Jacob Bresnerkoff, Hartford, for appellees (defendants Mott).


BALDWIN, Associate Judge.

This is an appeal by the named plaintiff from a judgment rendered upon the failure to plead further after demurrers to the complaint were sustained.

The complaint alleged the following: The plaintiff Meyer Gaer is an officer of the plaintiff Gaer Brothers, Inc., a corporation engaged in the wholesale grocery business. The defendants Joseph P. Mott and Esther M. Mott operate several supermarkets through one or more corporations owned or controlled by them. The defendants Julius Apter and Milton Nahum are attorneys at law practicing their profession in Hartford. On April 23, 1953, Gaer Brothers entered into a written agreement for the sale to the Motts of such of the commodities handled by Gaer Brothers as the Motts ordered. The latter agreed to pay for the commodities according to a price formula. The agreement contained the following provision relating to the arbitration of any disputes between the parties. 'In the event of a dispute on any matter pertaining to this Agreement, which cannot be settled amicably by the parties themselves, same shall be submitted for arbitration to Attorneys Julius Apter and Milton Nahum. A unanimous decision in writing signed by said Attorneys shall be binding upon both parties hereto.' On or about January 1, 1954, Gaer Brothers began to deliver merchandise pursuant to the agreement. A dispute having arisen, the Motts by their attorney, on October 10, 1955, invoked arbitration proceedings under the agreement, and on October 12 Apter and Nahum fixed a day for a hearing which was continued from time to time until March 20, 1956. On that date, Gaer Brothers and the Motts appeared by their attorneys before the arbitrators. Gaer Brothers then objected to the arbitration of any dispute by Apter and Nahum on the ground that they were partial to the Motts and were not qualified to act as arbitrators. Notwithstanding the objection, the arbitrators refused to disqualify themselves. Counsel for the Motts caused to be issued subpoenas duces tecum commanding the plaintiffs to appear before the arbitrators and produce a variety of documents, in excess of 250,000 in number. The direction to produce these documents is 'burdensome, oppressive and wholly without justification,' and the subpoenas were issued 'for the purpose of harassing the plaintiffs.' Despite objection to the subpoenas by the plaintiffs, the arbitrators ordered full compliance with them.

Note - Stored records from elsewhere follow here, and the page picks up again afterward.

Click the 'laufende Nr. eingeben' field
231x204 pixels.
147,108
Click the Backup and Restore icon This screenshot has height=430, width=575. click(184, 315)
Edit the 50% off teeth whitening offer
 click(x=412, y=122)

The grounds claimed for the disqualification of the arbitrators will be related in detail later in this opinion.

The plaintiffs claimed an injunction restraining the defendants Apter and Nahum from acting as arbitrators, and all the defendants from enforcing the subpoenas; a judgment declaring the arbitrators disqualified; and orders appointing new arbitrators and quashing the subpoenas, together with such further relief as to equity might appertain.

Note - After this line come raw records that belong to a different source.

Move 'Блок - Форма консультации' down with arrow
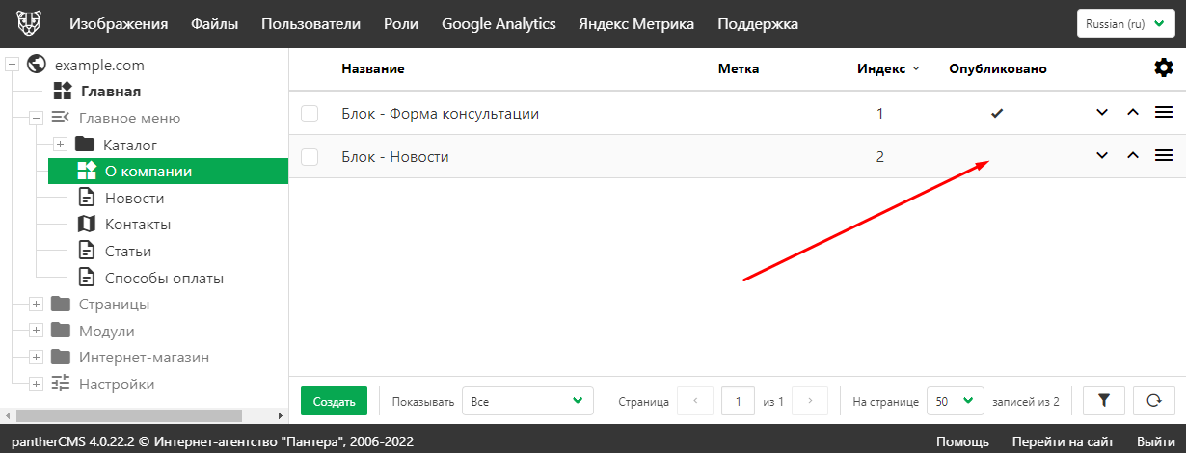The height and width of the screenshot is (453, 1186). point(1102,113)
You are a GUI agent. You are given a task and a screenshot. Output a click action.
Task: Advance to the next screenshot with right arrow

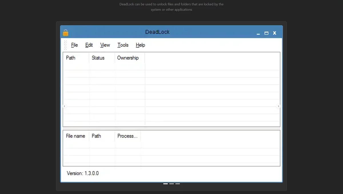pyautogui.click(x=278, y=106)
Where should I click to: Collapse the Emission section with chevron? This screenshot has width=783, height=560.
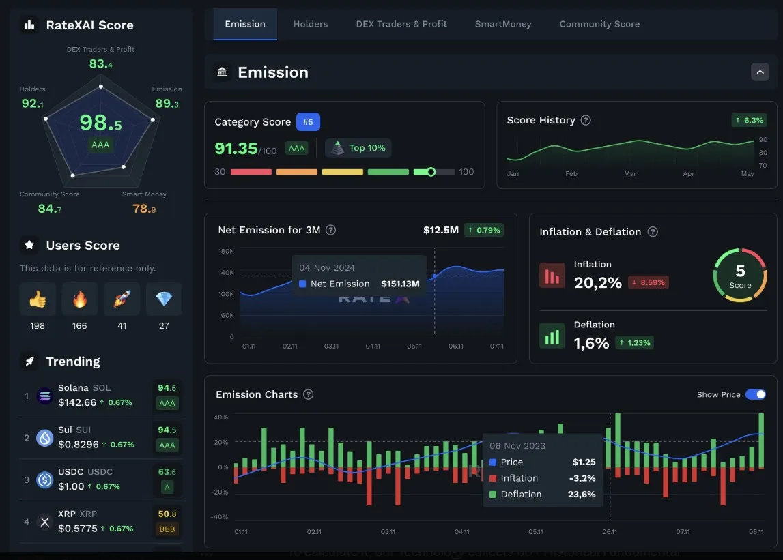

The defendants Mott demurred to the complaint and to certain of the prayers for relief: as to the complaint, because it, in effect, was an application to remove arbitrators appointed under a written agreement, because it did not allege facts justifying the intervention of the court, and because there is an adequate remedy at law under § 8161 of the General Statutes; as to the prayers for relief, because the court is without power to grant the relief sought; as to both, because the same issues and facts were decided in Gaer Bros., Inc. v. Mott, Superior Court, Hartford County, No. 103925. The trial court sustained the demurrers and the named plaintiff has appealed.

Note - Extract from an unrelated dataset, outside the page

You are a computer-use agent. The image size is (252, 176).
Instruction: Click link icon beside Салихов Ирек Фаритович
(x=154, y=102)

This is a plenary action which seeks to invoke the equitable powers of the court. See Bisnovich v. British America Assurance Co., 100 Conn. 240, 250, 123 A. 339; Brown v. Green, 7 Conn. 536, 542; Sturges, Commercial Arbitrations & Awards, § 367. It is not an application to the Superior Court under General Statutes, § 8153 for the removal of an arbitrator, as in the case of Dewart v. Northeastern Gas Transmission Co., 140 Conn. 446, 101 A.2d 299, upon which the defendants Mott rely. The rule in that case does not control here. General Statutes, § 8151 provides that parties may enter into a written contract to arbitrate controversies between them, which contract shall be 'valid, irrevocable and enforceable, except when there shall exist sufficient cause at law or in equity for the avoidance of written contracts generally.' 1 Referring to the portion of the statute here quoted, we held in the Dewart case, supra, 140 Conn. 449, 101 A.2d 300, that an arbitration agreement, like any other, can be avoided for fraud, misrepresentation, duress or undue influence, among other reasons. International Brotherhood of Teamsters, etc., v. Shapiro, 138 Conn. 57, 63, 82 A.2d 345; Bray v. English, 1 Conn. 498, 501; 6 Williston, Contracts (Rev. Ed.) p. 5369.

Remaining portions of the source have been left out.